At an event in Defiance, Ohio Thursday evening, Mitt Romney got his Halloween on early by playing the Grim Reaper of jobs when he told a complete falsehood about Chrysler moving Jeep to China and taking Americans job with them.
Chrysler said that a “careful and unbiased” understanding “would have saved unnecessary fantasies and extravagant comments.” That’s our Mitt.
The truth is that Chrysler is not moving its Jeep production from America to China. As Chrysler said today, “Jeep has no intention of shifting production of its Jeep models out of North America to China.”
Romney took “a leap that would be difficult even for professional circus acrobats” Thursday when he said, “I saw a story today, that one of the great manufacturers in this state, Jeep, now owned by the Italians, is thinking of moving all production to China. I will fight for every good job in America, I’m going to fight to make sure trade is fair, and if it’s fair, America will win.”
Did you catch that? He saw a “story” alright, and just like Fox, he figured he’d “some people” reality by not bothering with it at all.
Romney charged in the second presidential debate that "it took the president 14 days before he called the attack in Benghazi an act of terror." Obama denied it, urging Romney to "Get the transcript."
FactCheck.org observed. "The transcript does show that Obama said in a Rose Garden speech on Sept. 12: 'No acts of terror will ever shake the resolve of this great nation, alter that character, or eclipse the light of the values that we stand for.'"
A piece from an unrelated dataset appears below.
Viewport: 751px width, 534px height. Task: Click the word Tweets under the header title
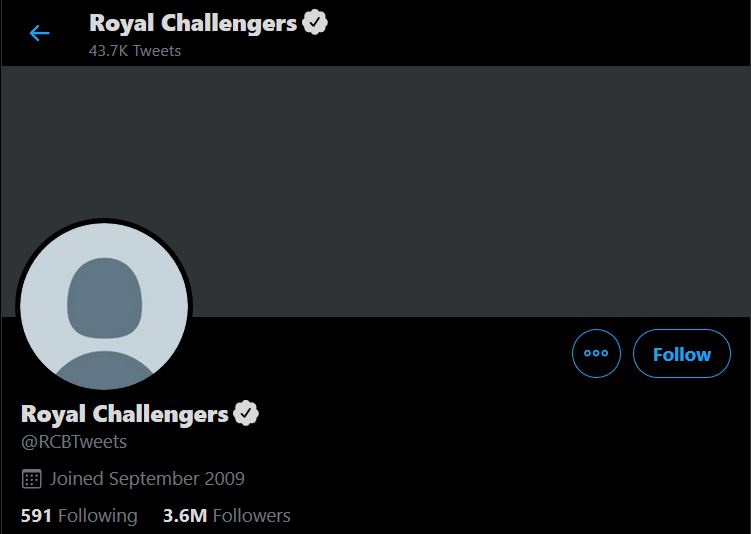tap(158, 49)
In the same debate, Romney said a gallon of gasoline in Nassau County, N.Y. was $1.86 when Obama took office. It's now "4 bucks a gallon."
As fact checkers for USA Today stated, "Gas prices were going through a period of exceptional volatility when Obama took office – largely because, as Obama noted, gas prices plummeted as the recession took hold and people drove less...But gas prices are still 34 cents below their all-time high during the Bush administration. In the summer of 2008, the national average hit $4.05 a gallon."
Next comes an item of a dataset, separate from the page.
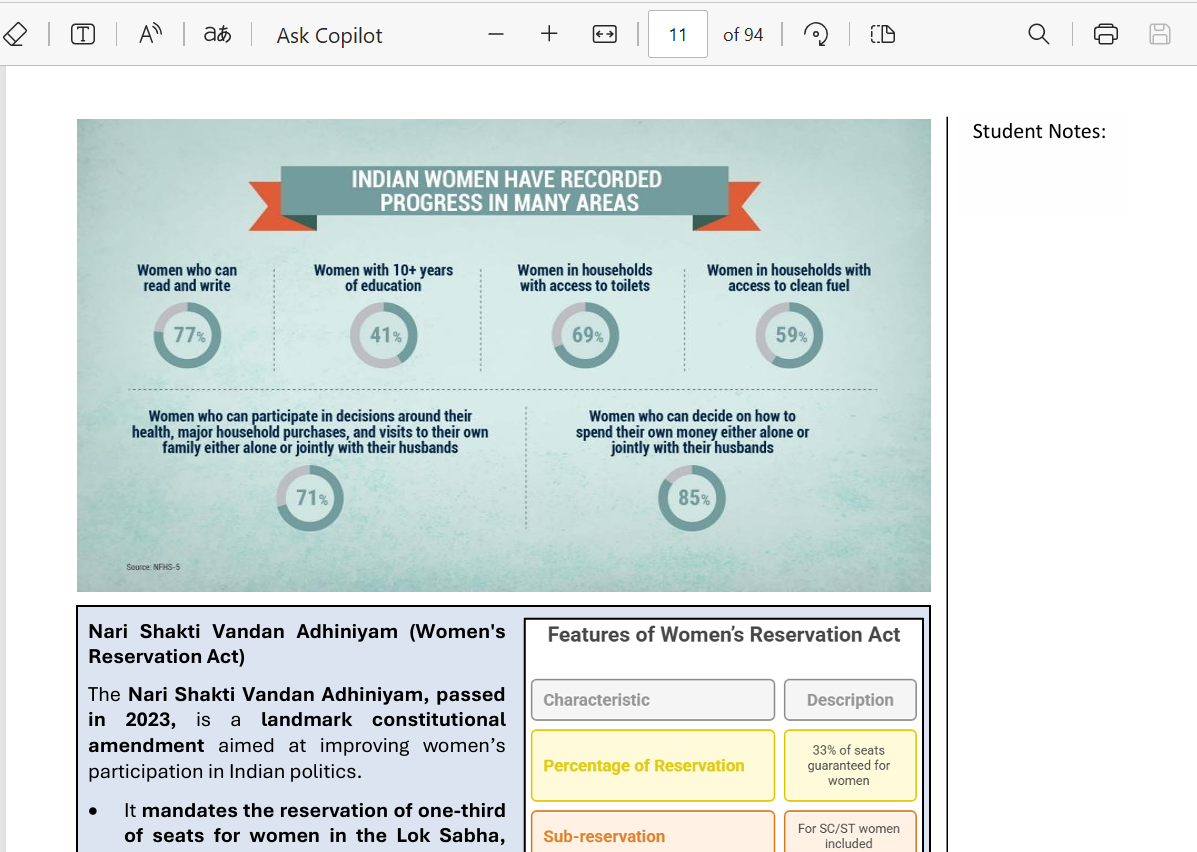This screenshot has height=852, width=1197.
Task: Rotate the PDF page
Action: (816, 35)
FactCheck.org noted, "Mitt Romney falsely claims in a series of TV ads that President Obama 'will raise taxes on the middle class by $4,000.' That's nonsense. The ads cite a conservative group's study, but even the group itself doesn't say Obama will raise taxes on middle-income taxpayers. It says his budget could result in a 'potentially higher tax burden' over the next 10 years.
"In fact, the group's study considered two other budget scenarios – current law (allowing the Bush-era tax cuts to expire as scheduled at the end of this year) and current policy (extending current policies into 2013, including extending the Bush-era tax cuts) – and determined that Obama's budget 'provides a middle ground between these two extremes.'"
Romney said during a Republican debate on Feb 22: "I said today that we're going to cut taxes on everyone across the country by 20 percent, including the top 1 percent." However, during a debate with Obama, he said, "I'm not looking to cut taxes for wealthy people."